So I know that I mentioned Discord as a possible replacement for TS, and a free one at that to free up one of Treks many expenses. I came across a thread from a guy on the OTG forums that I thought I would post here. I don't understand it at all but I'm sure some of you tech guys will get it. I just wanted to make sure we know as much as we can about it by chance that it eventually gets more consideration here.
And then he had a follow up post:The underlying tech in Discord is WebRTC. This is a peer to peer protocol inside the browser. It is not official nor complete. At work I wrote a small web app to test out the bandwidth requirements for WebRTC client for use over satellite on oil rigs in the Gulf of Mexico so I am quite familiar. It contains three underlying channels: Audio, Video and Data. While both the Audio and Video channels require user permission to activate, the Data channel does not. This means that the browser on the other end of the connection can initiate a data message and send that data over to you without you ever having to allow it or even know it is happening. This is considered a high risk feature by Google and they will be removing the functionality from Chrome in an upcoming release. Firefox has deprecated the protocol until a security change has been implemented. Until then they advise to only use WebRTC outside of production environments (i.e. only use for testing and prototyping)

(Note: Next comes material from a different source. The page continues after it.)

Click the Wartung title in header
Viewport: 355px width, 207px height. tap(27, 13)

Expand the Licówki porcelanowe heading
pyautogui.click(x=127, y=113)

The reason no explicit permission for data was included is because the peer to peer style connection requires your explicit permission to connect to another client, so that meant data was implied. Obviously in retrospect the developers are finding that not to be the best way to handle things.
This does not mean that you are in any particular danger if you use WebRTC or Discord. It is simply a gaping security hole that someone could very, very easily exploit if they chose to do so. It would be as simple as creating an account, joining the "server" then sending out malicious code to all connected clients. As far as the browser is concerned you have already said you are ok with accepting that malicious code when you made the connection. I put quotes around the word server because in WebRTC there is no true server for communication. all the server does is point people at each other then the individuals handle all messaging back and forth from that point forward.
Because WebRTC is not a complete spec yet, it is not considered ready for production. Despite that fact there are a few companies (Discord included) that have decided to use the existing WebRTC spec for production. They are doing so at a "Use at Your Own Risk" level.
None of this is meant to say that anyone should avoid using Discord or WebRTC. I just want to make sure we are well informed about what we are getting into since it has already come up that this could replace Mumble for us. I would recommend holding off on adopting any product that uses WebRTC until mid next year when the spec is to be completed and the security changes are expected to be in place.
Also my gut tells me that you get what you pay for, and free is never really free. But, for small groups that need a quick easy way to communicate outside of the guild only mumble server this is a great alternative keeping in mind the potential security risks in its current state.
Side note: and easy way to see if any web communication is using WebRTC is to use Chrome, open the communnication then hit F12 and look at the console. You should see toms of WebRTC packets going back and forth.
I like Discord. It uses unsafe technology underneath. Free is never free.
And one last one:It is a very big hole. However, it is unlikely that it will be exploited since you have to choose who you are connecting to. The really threat is if there is someone who connects to unknown clients who pick up some malicious code that looks to replicate itself. Then you jump in OTG chat with that person thinking you are safe because you are with people you know and they pass off that code to you which runs silently behind your browser collecting everything you do in that browser. Like online Christmas shopping.
Now that is a long shot worst case scenario, and highly unlikely. But the fact that it IS a possibility is why browser companies are back peddling and trying to clean it up quickly. By quickly I mean, most changes of this magnitude in Chrome take anywhere form 18-24 months to implement and test and publish. This one is going through in about 9 months. While that may seem slow to you and me and joe user, in development terms that's pretty fast. So yeah they are taking it seriously.
But I want to say again, I use WebRTC myself in other applications and have tested Discord as well. This is not meant to scare anyone out of testing the software. Just be sure you know who you are talking to and keep up to date virus/malware protection at all times.
The security concerns mentioned were not specifically about Discord but about the underlying technology. Discord has not been shown to have any known security issues other than what the low level communication protocol brings to the table. I do not personally use Discord, not for security reasons but because Mumble suits my needs and Discord is unnecessary for me. But I do think there are folks still using it.